Though enormously practice changing, we still have unmet needs and research at NEXT Oncology is looking at better ways to improve immune recognition for better tumor response in all cancers.

It was one year ago (July, 2021) that the FDA approved the use of Pembrolizumab, a checkpoint inhibitor – a form of immune therapy to be used in women with an aggressive form of breast cancer known as Triple Negative Breast Cancer. This approval was based upon the results of several studies including an important study referred to as KEYNOTE 522.

The study design of Keynote 522 included 1,174 patients (international study) and randomized those with stage II and stage III (tumors at least 2 cm in size and/or had nodes involved with cancer at the time of diagnosis of breast cancer) between chemotherapy alone – combination of four cycles of Carboplatin + Paclitaxel then followed by four courses of Adriamcyin/Epirubicin + Cytoxan versus the same chemotherapy schema with combination of Pemrolizumab every three weeks during each phase of the same chemotherapy. This treatment was given prior to surgery (Neoadjuvant chemotherapy) and then once completed, surgery with lumpectomy or mastectomy with lymph node removal was carried out. Those assigned to Immune therapy with Pembrolizumab in the Neoadjuvant phase, resumed Pembrolizumab every three weeks for nine cycles.

Clinically and statistically significant outcomes were seen in the immune therapy treated patients including Event Free Survival (EFS) rate at the interim analysis four of this study with 84.5% EFS with the Pembrolizumab + Chemotherapy group compared to 76.8% in the standard chemotherapy alone arm. Patients with a complete disappearance of tumor at time of surgery (referred to as PCR, or pathologic complete remission) enjoyed a PCR of 94.4% with immune therapy and even amongst those who did not achieve a PCR, the EFS was better in the group who received Pembrolizumab at 67.4% versus 56.8% in the standard no immune therapy arm. Interestingly, patients whose tumors had or did not have a PDL-1 + tumor seemed to respond to the addition of Pembrolizumab though clearly the PDL+ group did better overall even if they did not receive Pembrolizumab with a PCR of 68.9% in the Pembrolizumab group compared to 54.9% in the no Pembrolizumab group. Patients that had tumors that were PDL- at time of study entry experienced a 45.3% PCR rate in the Pembrolizumab compared to 30.3% in the cohort who did not receive Pembrolizumab. A trend towards improvement in Overall Survival (OS) has been reported but no statistical improvement in OS has been reported to date.
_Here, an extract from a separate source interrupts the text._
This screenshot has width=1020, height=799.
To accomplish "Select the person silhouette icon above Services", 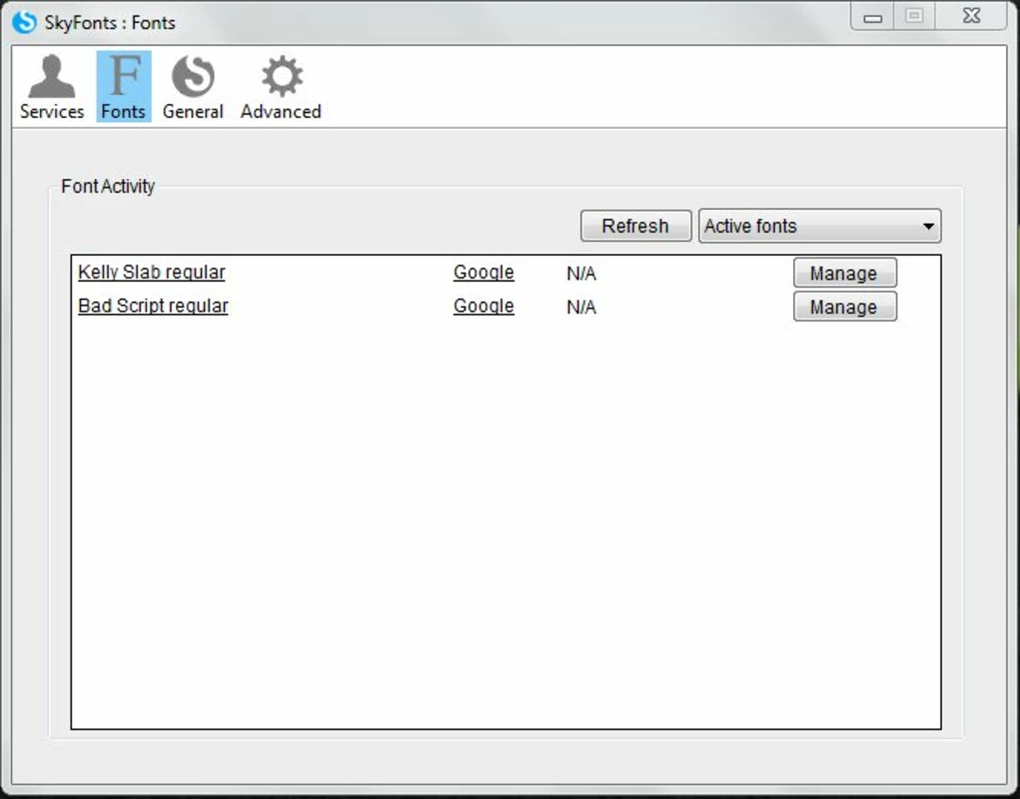I will click(x=50, y=73).
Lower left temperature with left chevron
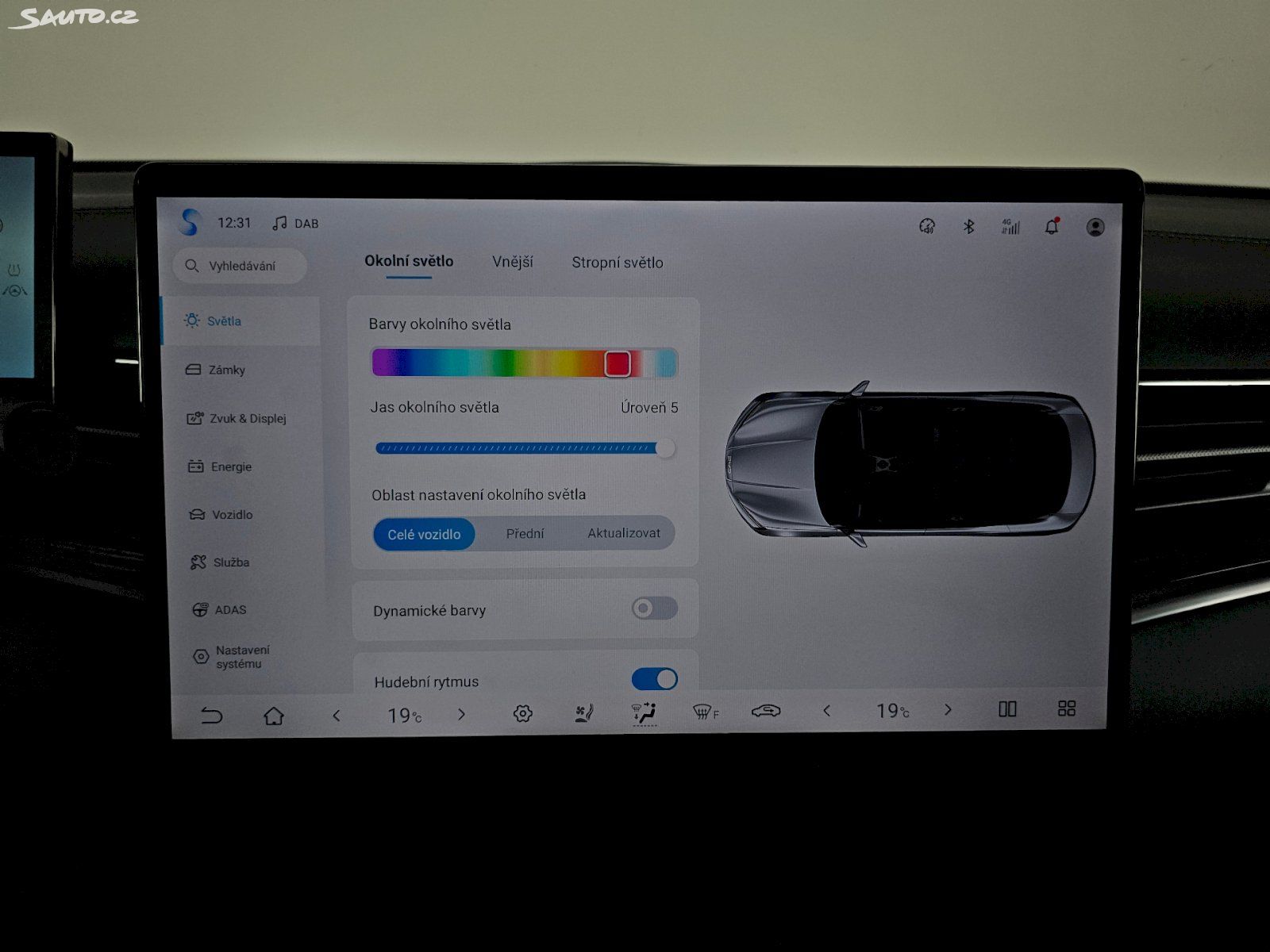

These findings led to a practice changing approach to fight an aggressive form of breast cancer more effectively. But overall survival rates have not yet been proven to be enhanced with this approach and there are short- and long-term side effects with these new agents including rash, gastrointestinal, respiratory, hepatic and a host of short and long term immune related events including thyroid dysfunction.
Though this new approach and success is so enheartening, we still have numerous questions:

  • Can you augment the immune response in non-TNBC patients and by doing this allow for an opportunity to use immune therapy in other breast cancer survivors who do not have TNBC?
  • Do we need all this chemotherapy in all patients with TNBC-baseline chemotherapy was intense with four agents given?
  • Since some patients who did not receive Pembrolizumab achieved a PCR anyway, how can we identify patients who do not need Pembrolizumab?
  • Is it necessary to give Pembroliuzmab after surgery?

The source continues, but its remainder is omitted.